Выбрать главу

Деклассированных элементов первый ряд,

Им по первому по классу надо выдать всё,

Первым классом школы жизни будет им тюрьма,

А к восьмому их посмертно примут в комсомол.

В десяти шагах отсюда светофор мигал

Жёлтым светом две минуты на конец дождям.

А в подземном переходе влево поворот,

А в подземном коридоре гаснут фонари.

Коридором меж заборов через труп веков,

Через годы и бурьяны, через труд отцов,

Через выстрелы и взрывы, через пустоту.

В две минуты изловчиться — проскочить версту…

Ну и так далее. Неужели вы сами не ощущаете, даже искренне любя Янку, до какой степени это скучные стихи, в сущности и не стихи? Это могло производить впечатление, когда это отравленным, несчастным, сломанным, лирическим, надрывным голосом выкрикивается, иногда под очень громкую и совершенно не идущую к делу музыку. Но неужели вы не чувствуете сами, до какой степени это механистично? Как стихи это совершенно не работает. Ну, может быть, это и адекватно — плохие стихи о плохой жизни. Но совершенно невозможно отыскать в этом подлинное лирическое чувство.

Мне кажется, что трагедия Янки была главным образом в том, что вот это состояние, очень русское состояние (и в фольклоре это тоже есть) бесприютности, неуюта было ею воспринято как такая своего рода императивная обязанность именно так и жить, как такая императивно навязанная жизнь: бездомность, безлюбие, страшное одиночество.
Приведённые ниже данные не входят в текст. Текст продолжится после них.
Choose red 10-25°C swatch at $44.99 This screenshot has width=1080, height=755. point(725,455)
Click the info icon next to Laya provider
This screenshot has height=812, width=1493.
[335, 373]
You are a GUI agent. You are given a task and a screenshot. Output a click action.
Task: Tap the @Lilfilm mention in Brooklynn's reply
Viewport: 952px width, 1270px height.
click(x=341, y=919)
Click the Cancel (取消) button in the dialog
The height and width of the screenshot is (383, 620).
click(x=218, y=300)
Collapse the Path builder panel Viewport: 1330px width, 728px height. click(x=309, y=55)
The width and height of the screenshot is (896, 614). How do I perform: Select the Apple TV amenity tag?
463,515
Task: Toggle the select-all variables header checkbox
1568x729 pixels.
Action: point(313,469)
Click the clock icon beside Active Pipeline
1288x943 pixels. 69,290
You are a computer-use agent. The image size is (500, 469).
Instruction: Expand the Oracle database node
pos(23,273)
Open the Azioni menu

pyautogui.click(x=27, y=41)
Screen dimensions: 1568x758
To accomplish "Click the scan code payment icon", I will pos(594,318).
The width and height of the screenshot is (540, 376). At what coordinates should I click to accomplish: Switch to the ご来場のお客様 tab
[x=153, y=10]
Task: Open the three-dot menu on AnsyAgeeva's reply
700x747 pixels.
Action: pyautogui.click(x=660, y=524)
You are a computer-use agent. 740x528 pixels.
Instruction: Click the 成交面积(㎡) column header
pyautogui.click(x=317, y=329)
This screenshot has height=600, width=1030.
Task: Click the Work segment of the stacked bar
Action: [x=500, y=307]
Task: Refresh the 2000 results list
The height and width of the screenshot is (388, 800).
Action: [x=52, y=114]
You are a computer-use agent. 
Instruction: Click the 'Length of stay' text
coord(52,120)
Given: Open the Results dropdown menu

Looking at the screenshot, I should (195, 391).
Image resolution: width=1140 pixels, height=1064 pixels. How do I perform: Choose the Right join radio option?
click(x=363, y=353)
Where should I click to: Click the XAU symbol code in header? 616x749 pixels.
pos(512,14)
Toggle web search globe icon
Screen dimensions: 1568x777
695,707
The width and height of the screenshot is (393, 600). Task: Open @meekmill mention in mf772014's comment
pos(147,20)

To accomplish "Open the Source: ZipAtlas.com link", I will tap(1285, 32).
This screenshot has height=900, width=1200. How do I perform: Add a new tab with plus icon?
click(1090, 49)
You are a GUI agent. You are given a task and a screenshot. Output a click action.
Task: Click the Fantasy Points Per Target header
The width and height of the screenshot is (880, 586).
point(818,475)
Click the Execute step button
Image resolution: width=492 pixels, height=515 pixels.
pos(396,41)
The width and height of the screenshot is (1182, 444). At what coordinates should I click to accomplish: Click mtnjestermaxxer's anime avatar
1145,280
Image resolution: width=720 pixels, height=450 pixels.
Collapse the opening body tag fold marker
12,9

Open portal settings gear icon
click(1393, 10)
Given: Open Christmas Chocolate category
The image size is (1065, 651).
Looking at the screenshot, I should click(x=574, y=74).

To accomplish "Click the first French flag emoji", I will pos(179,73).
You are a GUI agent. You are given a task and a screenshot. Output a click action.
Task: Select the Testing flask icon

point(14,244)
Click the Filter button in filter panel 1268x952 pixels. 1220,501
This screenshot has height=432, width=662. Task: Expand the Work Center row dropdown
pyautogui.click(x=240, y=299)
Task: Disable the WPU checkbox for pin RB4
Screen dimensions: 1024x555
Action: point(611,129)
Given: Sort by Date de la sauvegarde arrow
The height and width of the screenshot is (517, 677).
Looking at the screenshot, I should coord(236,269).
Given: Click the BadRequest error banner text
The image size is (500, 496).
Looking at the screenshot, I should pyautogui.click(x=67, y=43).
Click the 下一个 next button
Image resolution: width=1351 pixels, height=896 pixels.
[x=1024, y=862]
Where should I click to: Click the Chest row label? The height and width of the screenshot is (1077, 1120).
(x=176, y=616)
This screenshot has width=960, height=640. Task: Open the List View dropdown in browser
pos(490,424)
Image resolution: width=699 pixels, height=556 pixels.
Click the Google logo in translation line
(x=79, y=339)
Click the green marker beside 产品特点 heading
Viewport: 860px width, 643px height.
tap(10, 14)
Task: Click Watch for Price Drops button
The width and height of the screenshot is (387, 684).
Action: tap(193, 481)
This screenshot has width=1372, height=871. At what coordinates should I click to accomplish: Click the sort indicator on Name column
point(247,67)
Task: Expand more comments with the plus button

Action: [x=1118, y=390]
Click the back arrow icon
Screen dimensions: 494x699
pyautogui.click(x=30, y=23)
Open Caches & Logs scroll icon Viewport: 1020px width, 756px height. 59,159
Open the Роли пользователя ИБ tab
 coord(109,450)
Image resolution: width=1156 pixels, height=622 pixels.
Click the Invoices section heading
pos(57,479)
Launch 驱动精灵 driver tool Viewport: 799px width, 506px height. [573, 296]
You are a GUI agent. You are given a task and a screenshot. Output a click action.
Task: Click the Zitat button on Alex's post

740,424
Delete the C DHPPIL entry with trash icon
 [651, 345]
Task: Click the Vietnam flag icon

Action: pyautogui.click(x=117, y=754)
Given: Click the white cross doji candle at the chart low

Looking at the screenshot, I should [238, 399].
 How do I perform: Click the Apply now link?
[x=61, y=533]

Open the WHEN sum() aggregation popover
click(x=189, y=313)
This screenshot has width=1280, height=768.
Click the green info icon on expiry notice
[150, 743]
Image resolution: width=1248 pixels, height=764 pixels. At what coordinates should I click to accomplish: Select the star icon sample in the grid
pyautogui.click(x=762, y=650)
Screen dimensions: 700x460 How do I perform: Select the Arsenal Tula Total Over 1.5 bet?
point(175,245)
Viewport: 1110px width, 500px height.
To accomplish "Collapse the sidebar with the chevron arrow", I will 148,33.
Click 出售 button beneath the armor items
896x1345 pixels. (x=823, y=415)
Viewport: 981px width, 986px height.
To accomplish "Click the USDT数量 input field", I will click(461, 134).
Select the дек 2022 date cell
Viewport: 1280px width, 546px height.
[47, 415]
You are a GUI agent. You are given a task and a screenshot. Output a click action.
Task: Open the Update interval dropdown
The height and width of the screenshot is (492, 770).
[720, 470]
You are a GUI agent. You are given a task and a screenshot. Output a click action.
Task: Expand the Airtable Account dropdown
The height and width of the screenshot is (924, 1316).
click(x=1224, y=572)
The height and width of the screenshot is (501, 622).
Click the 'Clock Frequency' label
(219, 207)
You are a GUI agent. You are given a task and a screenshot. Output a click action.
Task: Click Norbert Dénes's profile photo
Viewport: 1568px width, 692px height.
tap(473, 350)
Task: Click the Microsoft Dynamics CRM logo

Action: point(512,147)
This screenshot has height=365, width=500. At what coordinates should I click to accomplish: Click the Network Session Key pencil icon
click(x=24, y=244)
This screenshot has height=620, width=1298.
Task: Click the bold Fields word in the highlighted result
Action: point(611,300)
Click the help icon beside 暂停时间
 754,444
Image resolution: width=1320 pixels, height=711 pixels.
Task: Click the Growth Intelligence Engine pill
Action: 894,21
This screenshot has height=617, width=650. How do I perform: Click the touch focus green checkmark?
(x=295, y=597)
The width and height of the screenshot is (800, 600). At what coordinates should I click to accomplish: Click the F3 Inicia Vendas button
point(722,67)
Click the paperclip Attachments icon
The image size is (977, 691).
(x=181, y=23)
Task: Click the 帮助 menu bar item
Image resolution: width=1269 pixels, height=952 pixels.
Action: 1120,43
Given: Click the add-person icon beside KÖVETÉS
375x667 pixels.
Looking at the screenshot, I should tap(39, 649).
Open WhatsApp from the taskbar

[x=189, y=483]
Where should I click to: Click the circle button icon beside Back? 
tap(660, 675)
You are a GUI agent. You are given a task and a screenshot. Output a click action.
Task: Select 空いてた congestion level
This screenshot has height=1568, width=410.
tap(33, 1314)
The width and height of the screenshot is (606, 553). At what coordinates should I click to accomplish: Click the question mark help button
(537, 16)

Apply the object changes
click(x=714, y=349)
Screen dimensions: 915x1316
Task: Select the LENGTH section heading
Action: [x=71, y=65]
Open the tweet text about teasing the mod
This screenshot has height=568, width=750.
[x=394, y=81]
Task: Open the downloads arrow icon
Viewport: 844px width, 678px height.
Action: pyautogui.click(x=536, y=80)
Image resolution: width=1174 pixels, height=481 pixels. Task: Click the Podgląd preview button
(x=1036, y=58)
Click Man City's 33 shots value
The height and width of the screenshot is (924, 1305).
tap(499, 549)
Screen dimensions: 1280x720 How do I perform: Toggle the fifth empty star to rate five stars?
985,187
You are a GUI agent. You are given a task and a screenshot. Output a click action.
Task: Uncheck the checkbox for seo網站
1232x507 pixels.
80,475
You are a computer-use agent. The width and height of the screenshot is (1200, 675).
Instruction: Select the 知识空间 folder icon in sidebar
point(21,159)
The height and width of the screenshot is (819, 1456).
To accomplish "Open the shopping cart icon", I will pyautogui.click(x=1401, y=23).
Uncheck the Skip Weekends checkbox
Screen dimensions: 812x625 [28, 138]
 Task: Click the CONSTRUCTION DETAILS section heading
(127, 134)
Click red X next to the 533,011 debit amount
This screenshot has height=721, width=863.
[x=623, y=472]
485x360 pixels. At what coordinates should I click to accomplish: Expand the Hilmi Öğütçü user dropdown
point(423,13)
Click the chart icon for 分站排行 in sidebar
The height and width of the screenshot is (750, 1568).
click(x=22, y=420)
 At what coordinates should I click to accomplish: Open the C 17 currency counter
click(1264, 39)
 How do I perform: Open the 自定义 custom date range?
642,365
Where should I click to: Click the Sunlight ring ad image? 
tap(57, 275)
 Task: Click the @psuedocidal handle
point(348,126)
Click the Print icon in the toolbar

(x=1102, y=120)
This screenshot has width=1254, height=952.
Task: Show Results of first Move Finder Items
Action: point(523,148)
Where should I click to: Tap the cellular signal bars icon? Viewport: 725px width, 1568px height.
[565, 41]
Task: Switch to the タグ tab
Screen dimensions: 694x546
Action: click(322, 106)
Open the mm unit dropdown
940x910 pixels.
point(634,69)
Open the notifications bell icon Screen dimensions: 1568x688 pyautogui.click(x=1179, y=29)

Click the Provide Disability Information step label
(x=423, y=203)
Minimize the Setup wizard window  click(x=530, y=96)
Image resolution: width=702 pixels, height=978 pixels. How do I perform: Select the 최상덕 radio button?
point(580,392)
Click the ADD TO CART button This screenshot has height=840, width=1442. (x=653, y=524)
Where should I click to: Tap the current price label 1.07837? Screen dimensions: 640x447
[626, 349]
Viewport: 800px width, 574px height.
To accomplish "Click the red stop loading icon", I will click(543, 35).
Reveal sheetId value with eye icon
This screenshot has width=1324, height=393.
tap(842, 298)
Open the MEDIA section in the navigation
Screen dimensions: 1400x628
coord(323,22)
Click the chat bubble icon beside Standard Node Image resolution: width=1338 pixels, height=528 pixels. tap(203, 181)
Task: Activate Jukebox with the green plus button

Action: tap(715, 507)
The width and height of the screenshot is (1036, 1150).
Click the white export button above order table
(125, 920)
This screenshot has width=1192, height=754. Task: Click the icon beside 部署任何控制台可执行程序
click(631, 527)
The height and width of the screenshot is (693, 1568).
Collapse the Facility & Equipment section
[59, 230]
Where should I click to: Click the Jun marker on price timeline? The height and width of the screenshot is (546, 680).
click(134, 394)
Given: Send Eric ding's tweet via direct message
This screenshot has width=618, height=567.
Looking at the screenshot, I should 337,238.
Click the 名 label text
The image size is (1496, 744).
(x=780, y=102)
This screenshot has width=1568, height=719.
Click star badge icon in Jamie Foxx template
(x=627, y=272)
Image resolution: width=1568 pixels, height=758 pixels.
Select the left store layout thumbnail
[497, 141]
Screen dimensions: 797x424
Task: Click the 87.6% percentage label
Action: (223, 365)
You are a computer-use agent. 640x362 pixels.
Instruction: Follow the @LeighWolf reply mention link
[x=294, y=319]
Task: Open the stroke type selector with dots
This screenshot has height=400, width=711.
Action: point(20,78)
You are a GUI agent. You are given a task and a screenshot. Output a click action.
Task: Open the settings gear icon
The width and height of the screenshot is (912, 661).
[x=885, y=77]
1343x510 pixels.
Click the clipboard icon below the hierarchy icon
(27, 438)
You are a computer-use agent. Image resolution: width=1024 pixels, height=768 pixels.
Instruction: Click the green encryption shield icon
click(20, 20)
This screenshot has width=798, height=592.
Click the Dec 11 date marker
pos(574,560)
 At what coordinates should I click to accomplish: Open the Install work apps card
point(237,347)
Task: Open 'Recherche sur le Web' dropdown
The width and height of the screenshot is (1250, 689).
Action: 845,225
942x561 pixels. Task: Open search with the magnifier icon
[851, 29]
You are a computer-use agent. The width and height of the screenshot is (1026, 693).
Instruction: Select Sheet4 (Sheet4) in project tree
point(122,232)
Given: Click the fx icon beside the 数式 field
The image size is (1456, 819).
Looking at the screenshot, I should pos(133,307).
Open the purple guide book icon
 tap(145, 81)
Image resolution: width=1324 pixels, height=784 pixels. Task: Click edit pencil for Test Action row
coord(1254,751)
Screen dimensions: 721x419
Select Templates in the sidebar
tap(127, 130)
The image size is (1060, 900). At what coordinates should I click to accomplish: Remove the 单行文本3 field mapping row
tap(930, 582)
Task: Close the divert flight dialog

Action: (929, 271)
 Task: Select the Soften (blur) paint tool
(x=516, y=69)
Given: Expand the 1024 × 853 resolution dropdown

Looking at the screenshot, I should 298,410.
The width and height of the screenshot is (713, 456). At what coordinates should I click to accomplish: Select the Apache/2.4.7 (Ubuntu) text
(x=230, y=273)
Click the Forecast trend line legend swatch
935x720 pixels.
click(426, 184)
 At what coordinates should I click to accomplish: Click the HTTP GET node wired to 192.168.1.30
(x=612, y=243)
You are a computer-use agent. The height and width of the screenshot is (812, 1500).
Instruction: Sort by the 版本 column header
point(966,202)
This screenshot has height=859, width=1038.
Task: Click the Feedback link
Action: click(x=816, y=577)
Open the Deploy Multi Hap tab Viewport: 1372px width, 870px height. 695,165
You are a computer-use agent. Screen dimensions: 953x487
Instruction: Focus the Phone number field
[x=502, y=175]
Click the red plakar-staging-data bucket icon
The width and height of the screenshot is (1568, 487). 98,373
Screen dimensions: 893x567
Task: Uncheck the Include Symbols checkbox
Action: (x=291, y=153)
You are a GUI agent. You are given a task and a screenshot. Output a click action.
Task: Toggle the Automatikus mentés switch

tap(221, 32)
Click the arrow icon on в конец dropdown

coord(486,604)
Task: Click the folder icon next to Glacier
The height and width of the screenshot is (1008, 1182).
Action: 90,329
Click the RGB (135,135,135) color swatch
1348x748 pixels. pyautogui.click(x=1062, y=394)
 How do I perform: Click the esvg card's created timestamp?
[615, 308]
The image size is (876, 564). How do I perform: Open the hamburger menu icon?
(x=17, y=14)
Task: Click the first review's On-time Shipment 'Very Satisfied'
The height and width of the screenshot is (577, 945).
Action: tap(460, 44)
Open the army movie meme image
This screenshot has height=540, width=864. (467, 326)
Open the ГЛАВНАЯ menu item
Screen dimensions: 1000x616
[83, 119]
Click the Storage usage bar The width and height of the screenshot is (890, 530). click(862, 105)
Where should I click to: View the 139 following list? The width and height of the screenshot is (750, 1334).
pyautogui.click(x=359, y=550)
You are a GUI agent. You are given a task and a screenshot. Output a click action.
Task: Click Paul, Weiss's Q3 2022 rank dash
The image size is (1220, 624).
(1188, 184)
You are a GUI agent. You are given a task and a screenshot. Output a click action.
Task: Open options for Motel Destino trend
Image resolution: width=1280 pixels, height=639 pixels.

Мне представляется, что позволить себе говорить о русской бесприютности может только человек очень глубоко в жизни укоренённый. Нужна огромная дистанция между русским сознанием и русским образом жизни. Вот это то, что, по-моему, очень хорошо умеет Борис Гребенщиков, за что многие бездарности объявляют его продажным. Это, по-моему, очень мерзкое обвинение. Это тоже всё к разговору о предательстве.

По-моему, жить по-русски и писать по-русски — это совершенно разные вещи. И Янка, и Башлачёв — это люди, которые вели русский сказительский, в каком-то смысле, как это иногда называют, рок-н-рольный образ жизни. Но вместо того, чтобы эта адекватность вызвала у них творческий взлёт, она их погубила. Мне кажется, что в России, которая вся очень расхристана, очень мало дисциплинирована, очень открыта всем ветрам, надо вести очень строгую домашнюю жизнь, а писать при этом можно всё что угодно

А вот Башлачёв и Янка — это случай прямо противоположный. Это люди, которые сорвались с места, лишились дома и жили, по сути дела, всё время в чужих людях чужой жизнью и вынуждены были в результате впасть в тяжелейший и затяжной творческий кризис. Мне кажется, жить так, как пишешь, — это тавтология, это большая ошибка. Вот так называемый рок-н-рольный образ жизни, по-моему, хорош далеко не для всех.

Что касается Башлачёва. Башлачёв — безусловно, сильный поэт, тут нечего и говорить, талантливый поэт. Но Башлачёва тоже с огромной силой ведёт слово, и в результате почти каждая его песня распадается на много удачных, талантливых каламбуров, замечательно сопрягает советские штампы с фольклорными. Но, к сожалению, надрыв, который за всем этим стоит, искусственный, это именно такой самоподзавод.

Если б не терпели — по сей день бы пели.

А сидели тихо — разбудили Лихо.

Вьюга продувает белые палаты.

Головой кивает хвост из-под заплаты.

Клевер да берёзы. Полевое племя.

Север да морозы. Золотое стремя…

Абсолютно бессодержательная вещь на самом деле. Тут точно тот же набор родных архетипов.

Серебро и слёзы в азиатской вазе.

И юродивые-князи нашей всепогодной грязи.

Босиком гуляли по алмазной жиле.

Многих постреляли. Прочих сторожили.

Траурные ленты. Бархатные шторы.

Кровь [брань], аплодисменты да сталинные [стальные — в других версиях] шпоры.

Корчились от боли без огня и хлеба.

Вытоптали поле, засевая небо…

Ну чистая же Янка на самом деле! Масса общего: вот эти каламбуры, основанные на пословицах, есть ощущение полной мертвечины. Это на самом деле уже всё было в «Истории одного города», помните, когда воду решетом носили глуповцы. Всё это опять-таки ничего нового не добавляет.